[WHAT TO WORK ON] Where "menu" occurs in a line of the entries below, copy that line.

[INPUT MATERIAL]
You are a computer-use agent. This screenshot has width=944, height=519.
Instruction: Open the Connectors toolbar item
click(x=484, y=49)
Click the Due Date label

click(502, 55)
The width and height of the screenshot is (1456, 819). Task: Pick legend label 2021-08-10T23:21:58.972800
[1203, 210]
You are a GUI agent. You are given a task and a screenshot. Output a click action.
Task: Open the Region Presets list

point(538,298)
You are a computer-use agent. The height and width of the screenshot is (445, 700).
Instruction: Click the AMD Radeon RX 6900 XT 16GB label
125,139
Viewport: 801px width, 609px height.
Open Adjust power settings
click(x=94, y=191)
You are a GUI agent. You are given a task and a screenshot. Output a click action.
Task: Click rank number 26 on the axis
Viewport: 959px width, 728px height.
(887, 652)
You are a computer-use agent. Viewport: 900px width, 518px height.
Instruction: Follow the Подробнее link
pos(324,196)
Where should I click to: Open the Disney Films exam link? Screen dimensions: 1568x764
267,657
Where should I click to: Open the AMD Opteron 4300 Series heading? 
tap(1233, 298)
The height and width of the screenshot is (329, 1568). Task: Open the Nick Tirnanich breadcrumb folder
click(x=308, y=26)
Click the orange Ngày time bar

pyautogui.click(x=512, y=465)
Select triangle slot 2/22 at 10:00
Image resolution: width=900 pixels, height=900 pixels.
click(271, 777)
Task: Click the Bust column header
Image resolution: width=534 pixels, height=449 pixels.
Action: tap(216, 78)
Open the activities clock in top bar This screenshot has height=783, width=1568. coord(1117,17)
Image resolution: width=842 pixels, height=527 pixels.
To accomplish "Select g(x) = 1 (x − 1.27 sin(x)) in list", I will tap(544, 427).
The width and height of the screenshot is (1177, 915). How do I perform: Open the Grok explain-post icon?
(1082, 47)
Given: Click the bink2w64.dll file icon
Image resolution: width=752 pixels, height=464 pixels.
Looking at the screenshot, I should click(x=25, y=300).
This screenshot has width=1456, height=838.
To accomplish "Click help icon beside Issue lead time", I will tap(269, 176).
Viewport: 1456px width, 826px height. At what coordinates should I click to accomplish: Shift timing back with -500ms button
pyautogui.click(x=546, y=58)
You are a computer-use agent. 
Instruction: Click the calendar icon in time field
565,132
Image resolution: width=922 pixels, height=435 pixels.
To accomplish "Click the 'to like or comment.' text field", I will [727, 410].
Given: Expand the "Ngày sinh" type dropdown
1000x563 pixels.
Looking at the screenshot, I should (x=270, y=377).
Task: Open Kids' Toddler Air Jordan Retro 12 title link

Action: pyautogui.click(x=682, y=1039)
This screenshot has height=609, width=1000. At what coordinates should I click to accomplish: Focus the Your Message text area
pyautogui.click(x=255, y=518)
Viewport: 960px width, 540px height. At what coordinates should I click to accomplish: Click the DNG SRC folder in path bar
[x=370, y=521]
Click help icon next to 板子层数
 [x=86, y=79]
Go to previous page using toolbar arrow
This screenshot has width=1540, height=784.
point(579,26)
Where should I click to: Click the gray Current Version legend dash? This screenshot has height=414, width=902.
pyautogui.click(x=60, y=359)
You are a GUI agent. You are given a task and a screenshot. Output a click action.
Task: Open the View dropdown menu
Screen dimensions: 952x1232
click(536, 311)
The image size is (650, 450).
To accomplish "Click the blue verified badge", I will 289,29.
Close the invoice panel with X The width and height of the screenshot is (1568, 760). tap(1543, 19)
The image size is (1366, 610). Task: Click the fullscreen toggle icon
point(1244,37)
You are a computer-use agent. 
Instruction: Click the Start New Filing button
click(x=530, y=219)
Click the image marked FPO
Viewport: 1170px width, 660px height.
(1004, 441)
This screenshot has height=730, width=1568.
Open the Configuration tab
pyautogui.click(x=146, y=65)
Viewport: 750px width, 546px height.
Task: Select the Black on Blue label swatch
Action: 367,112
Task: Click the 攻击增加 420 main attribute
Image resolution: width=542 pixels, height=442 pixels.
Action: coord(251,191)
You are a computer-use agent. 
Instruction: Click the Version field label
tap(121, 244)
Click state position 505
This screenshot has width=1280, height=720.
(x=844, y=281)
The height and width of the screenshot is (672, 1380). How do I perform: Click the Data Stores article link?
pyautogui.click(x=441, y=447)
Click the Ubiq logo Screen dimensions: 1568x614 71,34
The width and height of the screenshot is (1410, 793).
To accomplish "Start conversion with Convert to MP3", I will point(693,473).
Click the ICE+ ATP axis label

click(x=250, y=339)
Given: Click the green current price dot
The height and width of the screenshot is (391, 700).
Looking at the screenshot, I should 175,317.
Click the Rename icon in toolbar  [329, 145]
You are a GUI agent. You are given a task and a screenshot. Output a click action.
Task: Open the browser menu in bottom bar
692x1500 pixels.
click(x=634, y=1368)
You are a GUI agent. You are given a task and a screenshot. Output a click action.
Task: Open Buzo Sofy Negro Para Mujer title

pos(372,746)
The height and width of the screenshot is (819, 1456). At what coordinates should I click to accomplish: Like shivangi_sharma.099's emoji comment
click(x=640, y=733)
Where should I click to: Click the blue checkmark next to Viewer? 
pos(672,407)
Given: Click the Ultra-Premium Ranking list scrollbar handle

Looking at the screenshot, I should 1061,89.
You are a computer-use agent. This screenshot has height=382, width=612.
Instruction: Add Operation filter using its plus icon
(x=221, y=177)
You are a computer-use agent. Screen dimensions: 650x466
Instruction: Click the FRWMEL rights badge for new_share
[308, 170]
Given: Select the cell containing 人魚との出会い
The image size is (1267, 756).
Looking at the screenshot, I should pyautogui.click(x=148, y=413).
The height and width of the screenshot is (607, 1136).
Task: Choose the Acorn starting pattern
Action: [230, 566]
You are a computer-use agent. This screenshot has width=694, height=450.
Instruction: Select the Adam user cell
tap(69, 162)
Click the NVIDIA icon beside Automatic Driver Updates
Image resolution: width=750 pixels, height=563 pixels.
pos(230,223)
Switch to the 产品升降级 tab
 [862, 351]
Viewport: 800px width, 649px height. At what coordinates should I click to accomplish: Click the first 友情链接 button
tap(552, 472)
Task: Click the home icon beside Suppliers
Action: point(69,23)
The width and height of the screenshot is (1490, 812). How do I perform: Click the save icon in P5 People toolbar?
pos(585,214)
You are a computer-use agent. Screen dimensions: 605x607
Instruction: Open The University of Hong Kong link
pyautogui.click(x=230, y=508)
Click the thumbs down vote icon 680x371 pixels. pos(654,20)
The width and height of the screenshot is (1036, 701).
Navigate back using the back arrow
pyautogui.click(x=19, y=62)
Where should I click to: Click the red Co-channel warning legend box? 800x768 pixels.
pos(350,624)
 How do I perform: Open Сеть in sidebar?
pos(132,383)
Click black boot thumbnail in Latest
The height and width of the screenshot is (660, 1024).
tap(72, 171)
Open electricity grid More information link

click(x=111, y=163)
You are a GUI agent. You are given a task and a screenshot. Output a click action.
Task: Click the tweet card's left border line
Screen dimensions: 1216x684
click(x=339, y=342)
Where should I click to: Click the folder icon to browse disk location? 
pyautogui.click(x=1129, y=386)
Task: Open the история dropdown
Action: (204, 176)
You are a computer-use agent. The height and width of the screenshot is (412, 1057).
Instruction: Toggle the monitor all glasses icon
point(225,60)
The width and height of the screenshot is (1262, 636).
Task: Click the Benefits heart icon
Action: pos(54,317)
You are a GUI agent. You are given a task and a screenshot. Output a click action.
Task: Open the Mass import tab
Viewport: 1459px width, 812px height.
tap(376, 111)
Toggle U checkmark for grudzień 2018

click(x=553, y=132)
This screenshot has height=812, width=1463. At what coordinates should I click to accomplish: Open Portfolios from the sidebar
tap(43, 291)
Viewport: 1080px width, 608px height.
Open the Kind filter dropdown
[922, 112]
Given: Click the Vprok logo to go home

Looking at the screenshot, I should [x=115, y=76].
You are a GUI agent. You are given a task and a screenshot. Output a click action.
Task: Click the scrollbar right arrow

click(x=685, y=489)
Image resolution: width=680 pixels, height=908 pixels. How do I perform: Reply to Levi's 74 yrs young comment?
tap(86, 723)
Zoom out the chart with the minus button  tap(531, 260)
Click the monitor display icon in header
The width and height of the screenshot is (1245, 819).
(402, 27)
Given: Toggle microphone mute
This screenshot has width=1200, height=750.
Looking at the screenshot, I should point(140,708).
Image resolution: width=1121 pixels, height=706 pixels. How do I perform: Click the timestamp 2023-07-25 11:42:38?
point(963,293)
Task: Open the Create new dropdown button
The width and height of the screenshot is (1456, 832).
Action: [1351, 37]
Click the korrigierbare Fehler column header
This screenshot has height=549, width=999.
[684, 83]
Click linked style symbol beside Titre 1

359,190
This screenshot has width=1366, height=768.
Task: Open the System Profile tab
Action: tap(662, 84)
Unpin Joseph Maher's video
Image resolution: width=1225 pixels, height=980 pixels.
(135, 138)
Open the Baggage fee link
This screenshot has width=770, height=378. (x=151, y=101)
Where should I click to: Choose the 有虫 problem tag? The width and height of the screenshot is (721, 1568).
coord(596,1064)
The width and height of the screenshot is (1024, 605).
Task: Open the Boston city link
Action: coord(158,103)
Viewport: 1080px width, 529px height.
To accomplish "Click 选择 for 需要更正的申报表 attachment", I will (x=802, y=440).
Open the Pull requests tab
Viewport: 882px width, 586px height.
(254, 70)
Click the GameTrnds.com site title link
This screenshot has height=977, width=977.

[ANSWER BOX]
Task: Open the View dropdown menu
Task: Open the browser menu in bottom bar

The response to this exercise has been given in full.